----- ESTRATTO DEL DOCUMENTO
ALLENAMENTO, SOVRALLENAMENTO, COMPULSIONE ALL’ALLENAMENTO ED
ALTRE AMENITA’
Guardo con sempre più orrore la deriva dei social network
che, da “aggregatori sociali” e quindi già sistemi devastanti l’umanità dell’uomo
(passatemi il gioco di parole), si trasformano con velocità supersonica in
potenti mezzi di plagio psicologico, terrazze di immediata diffusione di
messaggi, a volte subliminali, spesso diretti, atti a disinformare creando l’illusione
d’essere informativi. Terribile il doppio ed inquietante gioco manipolativo,
devastante il risultato a livello cerebrale, profonda la fossa che viene
scavata dalle nostre, stesse, colpevoli mani.
Oggi per esempio, in un paio di minuti di social-navigazione,
mi sono imbattuto in due vignette/messaggio piuttosto inquietanti, a parer mio:
si parlava di allenamento e sport in modo diretto, imperativo, colori
sgargianti, simboli inequivocabili e messaggi che non ammettono repliche.
Non è un mistero di come segua con particolare ardore, un
po’ per passione, un po’ per lavoro/studio, le vicissitudini legate alla
dicotomia uomo/benessere, in maniera particolare per ciò che si rivolge alla
sfera educativa e sportiva, quindi quando leggo stupidaggini come: “non devi avere
piacere o voglia di allenarti, devi averne bisogno”, oppure “fai che lo sport
diventi la tua droga”, e cose del genere, rimango un po’ perplesso, incomincio
a riflettere ed elucubrare, mi guardo intorno, frugo nella mia memoria e nella
mia esperienza, scavo profondamente in quello che è il mio vissuto, sia
personale che come professionista del movimento, cerco di trovare un motivo allo
sfacelo e sconquasso mentale di chi progetta campagne del genere, di chi cerca
di inculcare finti “stili di vita” che di sensato ed utile non hanno nulla.
----------
----- ELENCO
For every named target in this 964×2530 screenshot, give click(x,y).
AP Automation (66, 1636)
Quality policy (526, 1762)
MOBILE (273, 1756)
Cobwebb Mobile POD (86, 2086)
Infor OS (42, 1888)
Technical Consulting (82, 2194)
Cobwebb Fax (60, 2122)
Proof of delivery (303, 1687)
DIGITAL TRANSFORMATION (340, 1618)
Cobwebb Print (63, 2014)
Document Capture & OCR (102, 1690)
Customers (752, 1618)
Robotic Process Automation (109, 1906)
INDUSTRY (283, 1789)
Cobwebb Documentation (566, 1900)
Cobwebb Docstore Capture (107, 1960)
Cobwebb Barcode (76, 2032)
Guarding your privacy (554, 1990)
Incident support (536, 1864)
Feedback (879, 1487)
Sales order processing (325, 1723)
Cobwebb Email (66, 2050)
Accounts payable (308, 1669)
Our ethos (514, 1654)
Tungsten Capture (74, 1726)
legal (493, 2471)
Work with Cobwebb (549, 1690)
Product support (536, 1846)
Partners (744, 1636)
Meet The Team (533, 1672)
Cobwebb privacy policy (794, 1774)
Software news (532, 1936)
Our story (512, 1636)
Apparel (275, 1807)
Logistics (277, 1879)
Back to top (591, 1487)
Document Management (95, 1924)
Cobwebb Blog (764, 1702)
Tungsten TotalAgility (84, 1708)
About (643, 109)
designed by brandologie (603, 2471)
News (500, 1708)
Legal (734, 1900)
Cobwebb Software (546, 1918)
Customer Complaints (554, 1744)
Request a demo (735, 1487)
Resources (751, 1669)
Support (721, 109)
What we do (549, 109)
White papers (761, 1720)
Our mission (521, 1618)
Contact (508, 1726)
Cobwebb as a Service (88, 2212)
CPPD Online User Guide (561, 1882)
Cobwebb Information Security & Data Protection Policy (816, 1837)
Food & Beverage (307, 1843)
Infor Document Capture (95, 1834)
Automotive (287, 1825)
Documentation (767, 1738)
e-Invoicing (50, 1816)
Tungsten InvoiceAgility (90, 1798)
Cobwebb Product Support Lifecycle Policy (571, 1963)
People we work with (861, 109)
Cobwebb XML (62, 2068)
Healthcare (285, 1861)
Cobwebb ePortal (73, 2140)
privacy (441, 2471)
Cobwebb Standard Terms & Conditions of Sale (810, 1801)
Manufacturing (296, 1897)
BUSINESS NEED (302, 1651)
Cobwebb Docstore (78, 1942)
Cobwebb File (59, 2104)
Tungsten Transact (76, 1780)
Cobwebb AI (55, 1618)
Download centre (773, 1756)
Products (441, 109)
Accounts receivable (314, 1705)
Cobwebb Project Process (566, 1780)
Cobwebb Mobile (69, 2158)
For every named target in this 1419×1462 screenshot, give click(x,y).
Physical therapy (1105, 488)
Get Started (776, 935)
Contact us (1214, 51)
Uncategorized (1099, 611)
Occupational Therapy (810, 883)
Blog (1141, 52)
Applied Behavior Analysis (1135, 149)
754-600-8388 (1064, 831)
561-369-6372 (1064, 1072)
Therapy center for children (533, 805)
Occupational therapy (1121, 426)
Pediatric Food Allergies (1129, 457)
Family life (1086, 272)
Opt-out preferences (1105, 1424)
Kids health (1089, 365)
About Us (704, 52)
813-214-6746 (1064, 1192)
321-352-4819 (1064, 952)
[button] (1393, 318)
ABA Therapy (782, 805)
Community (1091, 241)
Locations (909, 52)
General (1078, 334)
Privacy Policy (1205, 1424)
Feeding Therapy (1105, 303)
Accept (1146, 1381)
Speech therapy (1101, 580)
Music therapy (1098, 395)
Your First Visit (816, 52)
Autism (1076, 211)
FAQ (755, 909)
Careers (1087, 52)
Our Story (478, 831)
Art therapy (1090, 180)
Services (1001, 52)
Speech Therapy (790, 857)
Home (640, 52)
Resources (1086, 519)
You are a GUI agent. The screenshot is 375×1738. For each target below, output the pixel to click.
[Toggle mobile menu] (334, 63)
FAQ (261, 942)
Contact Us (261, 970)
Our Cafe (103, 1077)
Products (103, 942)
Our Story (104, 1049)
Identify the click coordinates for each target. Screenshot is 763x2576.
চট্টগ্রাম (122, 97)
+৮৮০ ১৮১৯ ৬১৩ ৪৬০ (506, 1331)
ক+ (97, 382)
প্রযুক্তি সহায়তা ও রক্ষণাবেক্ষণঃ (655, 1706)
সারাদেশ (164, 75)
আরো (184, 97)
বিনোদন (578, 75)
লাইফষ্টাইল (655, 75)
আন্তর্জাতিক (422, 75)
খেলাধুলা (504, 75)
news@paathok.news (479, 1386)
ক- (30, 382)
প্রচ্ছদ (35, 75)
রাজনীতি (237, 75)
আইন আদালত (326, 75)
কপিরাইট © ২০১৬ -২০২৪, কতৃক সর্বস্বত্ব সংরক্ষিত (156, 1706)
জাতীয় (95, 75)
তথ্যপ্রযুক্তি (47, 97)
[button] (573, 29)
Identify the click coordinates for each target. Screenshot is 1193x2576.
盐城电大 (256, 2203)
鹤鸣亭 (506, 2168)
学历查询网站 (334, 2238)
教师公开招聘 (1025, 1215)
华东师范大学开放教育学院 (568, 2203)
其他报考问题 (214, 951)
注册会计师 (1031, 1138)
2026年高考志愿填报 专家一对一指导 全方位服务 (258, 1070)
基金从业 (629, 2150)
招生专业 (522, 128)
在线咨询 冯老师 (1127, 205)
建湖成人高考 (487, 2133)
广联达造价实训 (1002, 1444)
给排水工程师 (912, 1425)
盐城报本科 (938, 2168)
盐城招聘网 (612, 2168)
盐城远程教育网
----------
COMPITO >> Trascriva per intero, senza alcuna modifica, il testo riportato sopra su allenamento e social network.

RISPOSTA COMPLETA >>
ALLENAMENTO, SOVRALLENAMENTO, COMPULSIONE ALL’ALLENAMENTO ED
ALTRE AMENITA’
Guardo con sempre più orrore la deriva dei social network
che, da “aggregatori sociali” e quindi già sistemi devastanti l’umanità dell’uomo
(passatemi il gioco di parole), si trasformano con velocità supersonica in
potenti mezzi di plagio psicologico, terrazze di immediata diffusione di
messaggi, a volte subliminali, spesso diretti, atti a disinformare creando l’illusione
d’essere informativi. Terribile il doppio ed inquietante gioco manipolativo,
devastante il risultato a livello cerebrale, profonda la fossa che viene
scavata dalle nostre, stesse, colpevoli mani.
Oggi per esempio, in un paio di minuti di social-navigazione,
mi sono imbattuto in due vignette/messaggio piuttosto inquietanti, a parer mio:
si parlava di allenamento e sport in modo diretto, imperativo, colori
sgargianti, simboli inequivocabili e messaggi che non ammettono repliche.
Non è un mistero di come segua con particolare ardore, un
po’ per passione, un po’ per lavoro/studio, le vicissitudini legate alla
dicotomia uomo/benessere, in maniera particolare per ciò che si rivolge alla
sfera educativa e sportiva, quindi quando leggo stupidaggini come: “non devi avere
piacere o voglia di allenarti, devi averne bisogno”, oppure “fai che lo sport
diventi la tua droga”, e cose del genere, rimango un po’ perplesso, incomincio
a riflettere ed elucubrare, mi guardo intorno, frugo nella mia memoria e nella
mia esperienza, scavo profondamente in quello che è il mio vissuto, sia
personale che come professionista del movimento, cerco di trovare un motivo allo
sfacelo e sconquasso mentale di chi progetta campagne del genere, di chi cerca
di inculcare finti “stili di vita” che di sensato ed utile non hanno nulla.